Stored records

========================

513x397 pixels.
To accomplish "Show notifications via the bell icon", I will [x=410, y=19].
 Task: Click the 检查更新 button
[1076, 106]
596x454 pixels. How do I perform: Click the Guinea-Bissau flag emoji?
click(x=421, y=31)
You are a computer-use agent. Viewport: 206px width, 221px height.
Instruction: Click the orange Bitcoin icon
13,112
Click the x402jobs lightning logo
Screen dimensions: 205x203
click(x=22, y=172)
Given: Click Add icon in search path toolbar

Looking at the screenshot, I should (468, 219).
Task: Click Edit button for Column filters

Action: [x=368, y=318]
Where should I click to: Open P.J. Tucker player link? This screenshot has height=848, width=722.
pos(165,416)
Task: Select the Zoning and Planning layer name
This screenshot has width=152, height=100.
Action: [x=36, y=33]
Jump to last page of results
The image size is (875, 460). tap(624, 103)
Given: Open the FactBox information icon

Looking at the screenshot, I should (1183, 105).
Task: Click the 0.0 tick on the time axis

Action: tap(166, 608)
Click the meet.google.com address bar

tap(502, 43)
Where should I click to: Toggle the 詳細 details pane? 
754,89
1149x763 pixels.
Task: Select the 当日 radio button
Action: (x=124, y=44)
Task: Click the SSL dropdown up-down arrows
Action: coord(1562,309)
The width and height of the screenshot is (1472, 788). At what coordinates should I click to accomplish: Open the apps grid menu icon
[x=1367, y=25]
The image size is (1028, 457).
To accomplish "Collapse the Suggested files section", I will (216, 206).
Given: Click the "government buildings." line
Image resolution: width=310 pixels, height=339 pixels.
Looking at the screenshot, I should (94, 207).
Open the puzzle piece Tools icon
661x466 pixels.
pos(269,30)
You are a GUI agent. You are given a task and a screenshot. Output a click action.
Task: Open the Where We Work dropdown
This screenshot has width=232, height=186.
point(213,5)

========================

▸ **Exercise**
Counting the line that contains "Task: Open the Where We Work dropdown" as the first, copy exactly every line through the end of the records, and nothing else.

▸ **Result**
Task: Open the Where We Work dropdown
This screenshot has width=232, height=186.
point(213,5)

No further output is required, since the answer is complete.